─── Supplied text ───

Amid all the howling about terror, treason and the ABC, Australians seemingly have lost the ability to stop, listen and think. Everyone is in such a hurry to outdo the next person in vilifying and repudiating the ‘other’, whether it is a Muslim Australian, a political opponent or a commercial rival. I can’t remember when the fabric of public debate has been so tattered by prejudice, ignorance and a determined refusal to listen to the other point of view.

I am not a regular watcher of ABC-TV’s Q&A; I don’t like the format, and I feel sometimes it has been part of the problem in the way issues are debated and analyzed in this country. So this is not a defence of a particular program or a particular voice on that program. What I want to say, however, is that if we prefer silence to allowing the expression of opinions that annoy or exasperate us therein lies a terrible danger. Only totalitarian states prefer the elevator music of perfect agreement.

Let me just say this about the individual concerned. Critics constantly remind us that he is a convicted criminal, as though any citizen who has been punished under the law is no longer entitled to a voice. This idea should be anathema in a democracy, and yet it plays straight into the government’s campaign to curtail the citizenship rights of a specific group of people through the use of powers that emanate from outside the judicial progress.

The ABC’s managing director Mark Scott made an important point this week when he emphasized the distinction between a public broadcaster and a state broadcaster. The ABC was part of Team Australia, he said––repudiating Tony Abbott’s slur––because it played the necessary role in a democracy of providing a forum for debate free of political interference.

As further evidence that people don’t listen, a member of the Greens then criticized Scott for allegedly sacrificing truth to patriotism. He had missed the point completely: the ABC should not, and does not, stand outside Australian society; its role is to strengthen the social fabric by giving expression to all its parts.

And then there’s the debate over how the families of dead ISIL fighters from Australia should be treated.

I was astonished to hear Labor’s Bill Shorten join the ugly chorus of ‘I wouldn’t let my kids near him’ in reference to the seven-year-old boy coaxed by his father into posing for a photograph with a severed head in Syria. The boy was seven, Bill. Talkback radio has been full of voices repeating the same mantra: shun him; we don’t want them back; let them fetch for themselves. Unclean, unclean!

Once upon a time Australia used to be referred to as a Christian country. Even today, beneath the intolerance for the Muslim veil and beard is an affirmation of ‘Christian’ superiority. What became of the central Christian principle of forgiveness? What became of the core Australian principle of fairness? Should we not be reaching out to those Australians, wherever they are, whose lives have been marred by the actions of others, fanatical fathers and possibly mothers?

Tony Abbott says they will be treated just the same as the families of other criminals. Of course, none of these ISIL fighters has been convicted of anything in a court of law––though perhaps that’s too nice a point during this time of bludgeoning debate. In any case, as I have already pointed out, being a convicted felon (and having served your time), according to some people, is now sufficient reason for the ABC to need to exclude your voice from the airwaves. Perhaps all ex-cons should be stripped of their citizenship? What are the limits of the politics of vilification?

───

§ **Exercise requirements**
1. Answer these from the opinion piece on public debate in Australia:
(a) Who is named as the ABC's managing director?
(b) How old was the boy in the photograph taken in Syria?
(c) A member of which party criticized Scott?
2. Say whether each statement agrees with the opinion piece on public debate in Australia, and quote the words that decide it:
(a) The writer watches Q&A regularly.
(b) Scott said the ABC was part of Team Australia.
(c) The ISIL fighters have been convicted in a court of law.
3. Print the part of the opinion piece from "Once upon a" up to and including "and possibly mothers?".
The items that come next have nothing to do with the opinion piece above.

─── Data records ───

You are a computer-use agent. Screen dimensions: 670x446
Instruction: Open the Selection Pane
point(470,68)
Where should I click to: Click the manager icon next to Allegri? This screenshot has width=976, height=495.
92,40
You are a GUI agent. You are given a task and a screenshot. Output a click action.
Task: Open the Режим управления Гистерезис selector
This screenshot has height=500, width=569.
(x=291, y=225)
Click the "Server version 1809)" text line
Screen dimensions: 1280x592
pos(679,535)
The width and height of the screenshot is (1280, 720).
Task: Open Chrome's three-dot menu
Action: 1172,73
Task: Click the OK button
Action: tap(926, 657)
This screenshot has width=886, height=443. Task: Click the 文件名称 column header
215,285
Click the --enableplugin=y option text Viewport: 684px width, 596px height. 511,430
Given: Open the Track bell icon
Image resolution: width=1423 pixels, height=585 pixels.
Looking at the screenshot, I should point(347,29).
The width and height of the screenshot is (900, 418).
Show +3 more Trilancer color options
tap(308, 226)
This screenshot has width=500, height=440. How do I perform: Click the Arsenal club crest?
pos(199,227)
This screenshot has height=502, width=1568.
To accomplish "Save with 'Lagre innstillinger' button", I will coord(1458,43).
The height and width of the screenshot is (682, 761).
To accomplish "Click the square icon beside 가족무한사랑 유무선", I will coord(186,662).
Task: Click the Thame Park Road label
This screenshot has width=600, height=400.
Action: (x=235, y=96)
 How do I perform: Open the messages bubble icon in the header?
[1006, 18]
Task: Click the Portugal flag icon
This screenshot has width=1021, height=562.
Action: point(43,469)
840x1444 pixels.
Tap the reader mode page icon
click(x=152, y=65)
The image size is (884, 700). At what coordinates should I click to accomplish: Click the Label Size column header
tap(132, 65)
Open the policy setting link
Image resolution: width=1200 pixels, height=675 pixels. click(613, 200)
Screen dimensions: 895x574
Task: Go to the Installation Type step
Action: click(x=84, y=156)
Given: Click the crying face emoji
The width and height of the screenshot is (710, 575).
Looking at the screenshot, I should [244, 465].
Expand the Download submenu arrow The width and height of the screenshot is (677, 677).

───

§ **Outputs by task**
1.
(a) Mark Scott
(b) Seven
(c) The Greens

2.
(a) No: "I am not a regular watcher of ABC-TV’s Q&A"
(b) Yes: "The ABC was part of Team Australia, he said"
(c) No: "none of these ISIL fighters has been convicted of anything in a court of law"

3.
Once upon a time Australia used to be referred to as a Christian country. Even today, beneath the intolerance for the Muslim veil and beard is an affirmation of ‘Christian’ superiority. What became of the central Christian principle of forgiveness? What became of the core Australian principle of fairness? Should we not be reaching out to those Australians, wherever they are, whose lives have been marred by the actions of others, fanatical fathers and possibly mothers?